Social Media has been the talk of the town for several years now and still very few people, or businesses have seen a dollar.
Sometimes making money from Social Media isn’t the goal. Sometimes it’s saving money, and sometimes it’s communicating with your customers to build brand awareness. Social Media can touch Marketing, PR, Customer Service, Sales, Lead Generation, Internal Communications and Human Resources. The pathway to revenue is not always clear and the social ecosystem is particularly resistant to the hard sell.
Looking at current trends reveals a fairly clear picture of where we are headed.
What business-people want
Sales. Money. Revenue. Profit.
The time has come folks.
- Facebook is rolling out their virtual currency called: “credits.”

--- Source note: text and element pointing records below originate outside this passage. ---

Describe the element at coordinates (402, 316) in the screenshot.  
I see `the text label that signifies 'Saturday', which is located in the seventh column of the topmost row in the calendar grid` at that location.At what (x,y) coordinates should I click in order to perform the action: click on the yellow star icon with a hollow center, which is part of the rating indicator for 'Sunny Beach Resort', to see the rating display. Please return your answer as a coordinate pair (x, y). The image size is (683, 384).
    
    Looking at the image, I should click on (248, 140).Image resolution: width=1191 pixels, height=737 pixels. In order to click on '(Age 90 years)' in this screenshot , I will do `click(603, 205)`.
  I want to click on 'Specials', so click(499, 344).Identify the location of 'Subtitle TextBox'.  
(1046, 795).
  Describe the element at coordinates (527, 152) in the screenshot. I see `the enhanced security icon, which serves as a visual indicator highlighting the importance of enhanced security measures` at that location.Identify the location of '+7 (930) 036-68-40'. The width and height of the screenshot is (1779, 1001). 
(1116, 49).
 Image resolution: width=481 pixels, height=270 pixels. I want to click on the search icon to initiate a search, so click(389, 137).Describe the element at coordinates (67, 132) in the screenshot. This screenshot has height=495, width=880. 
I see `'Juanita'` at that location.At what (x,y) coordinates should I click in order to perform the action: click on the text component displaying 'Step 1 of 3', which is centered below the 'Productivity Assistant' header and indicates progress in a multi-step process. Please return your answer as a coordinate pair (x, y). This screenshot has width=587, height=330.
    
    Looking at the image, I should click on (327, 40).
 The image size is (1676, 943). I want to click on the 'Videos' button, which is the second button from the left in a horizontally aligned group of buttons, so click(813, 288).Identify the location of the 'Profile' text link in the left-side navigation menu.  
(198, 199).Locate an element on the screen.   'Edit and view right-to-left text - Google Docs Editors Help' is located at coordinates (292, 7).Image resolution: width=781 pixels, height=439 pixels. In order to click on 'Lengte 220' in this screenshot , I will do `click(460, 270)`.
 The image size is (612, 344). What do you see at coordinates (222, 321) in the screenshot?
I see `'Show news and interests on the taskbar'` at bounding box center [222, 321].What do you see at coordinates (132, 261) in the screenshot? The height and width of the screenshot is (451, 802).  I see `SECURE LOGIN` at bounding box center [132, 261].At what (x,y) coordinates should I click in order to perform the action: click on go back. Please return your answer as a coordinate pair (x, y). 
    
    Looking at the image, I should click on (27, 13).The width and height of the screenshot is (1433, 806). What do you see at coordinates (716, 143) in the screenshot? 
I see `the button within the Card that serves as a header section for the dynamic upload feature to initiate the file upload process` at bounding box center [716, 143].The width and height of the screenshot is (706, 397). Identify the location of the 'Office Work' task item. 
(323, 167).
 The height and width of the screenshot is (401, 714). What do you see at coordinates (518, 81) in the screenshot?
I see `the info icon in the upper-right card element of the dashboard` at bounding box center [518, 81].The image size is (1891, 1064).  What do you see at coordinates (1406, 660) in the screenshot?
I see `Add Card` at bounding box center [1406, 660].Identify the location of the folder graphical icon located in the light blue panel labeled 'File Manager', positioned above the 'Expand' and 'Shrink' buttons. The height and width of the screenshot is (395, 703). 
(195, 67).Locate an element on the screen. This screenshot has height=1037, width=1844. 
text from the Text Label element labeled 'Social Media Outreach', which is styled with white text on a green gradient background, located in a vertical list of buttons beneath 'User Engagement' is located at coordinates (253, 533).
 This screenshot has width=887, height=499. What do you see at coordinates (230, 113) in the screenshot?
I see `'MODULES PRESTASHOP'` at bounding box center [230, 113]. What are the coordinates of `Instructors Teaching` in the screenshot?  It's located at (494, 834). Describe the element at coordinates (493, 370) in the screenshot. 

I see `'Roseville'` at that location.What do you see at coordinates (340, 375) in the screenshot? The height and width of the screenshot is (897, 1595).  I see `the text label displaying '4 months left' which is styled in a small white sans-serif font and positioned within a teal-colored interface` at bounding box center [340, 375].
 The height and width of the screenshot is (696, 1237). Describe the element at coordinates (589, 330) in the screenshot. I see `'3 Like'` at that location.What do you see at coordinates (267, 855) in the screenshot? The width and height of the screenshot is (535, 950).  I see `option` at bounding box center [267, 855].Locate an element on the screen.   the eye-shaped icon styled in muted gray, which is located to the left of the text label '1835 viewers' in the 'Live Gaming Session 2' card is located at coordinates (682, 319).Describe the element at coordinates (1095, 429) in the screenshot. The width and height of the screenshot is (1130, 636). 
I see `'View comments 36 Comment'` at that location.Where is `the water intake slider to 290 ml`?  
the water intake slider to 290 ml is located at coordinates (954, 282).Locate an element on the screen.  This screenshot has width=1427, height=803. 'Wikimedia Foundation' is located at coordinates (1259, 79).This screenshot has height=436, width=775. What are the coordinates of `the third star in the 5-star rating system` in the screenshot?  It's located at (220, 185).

- Groupon is valued at many billions of dollars (though I still don’t know why; blog post to come on that subject).
- Google is launching its own Groupon competitor called “Offers.”
- Twitter reportedly tripled its ad revenue.
- Hootsuite and others have rolled out Pro or Premium accounts.
The theme here is clear: we need more than just conversations. The free-for-all on investor money for companies with no model for revenue growth may be coming to a close, thankfully. Those services that have survived must figure out how to generate revenue. The pieces are in place, now it’s time to figure out how to monetize it without ruining it.
Social Commerce
Nowhere is it more clear that money can be made than with Social Commerce. Social tools, especially the Facebook Social Graph, enable an entirely new shopping experience and the results aren’t just retweets; the results are sales. This is already happening though few people know about it. You can connect your Amazon account to Facebook. This enables Amazon to show your friends birthdays and provide shopping recommendations.
Social Media can provide numerous positive benefits to an organization, but many are difficult to measure. Sales are easy to measure and they provide a clear value statement for social activity.
Simply put
After 3-5 years of the question “but how will they make money?” Social Media sites will figure out that the easiest path is to integrate their tools with the shopping experience. I don’t just mean retweet this offer (though that is part of it) but I mean finding a clear and direct pathway to sales. @DellOutlet on Twitter has done a nice job early in the game.
No one has really enabled a truly social shopping experience. I think 2011 is the year we see that become the focus.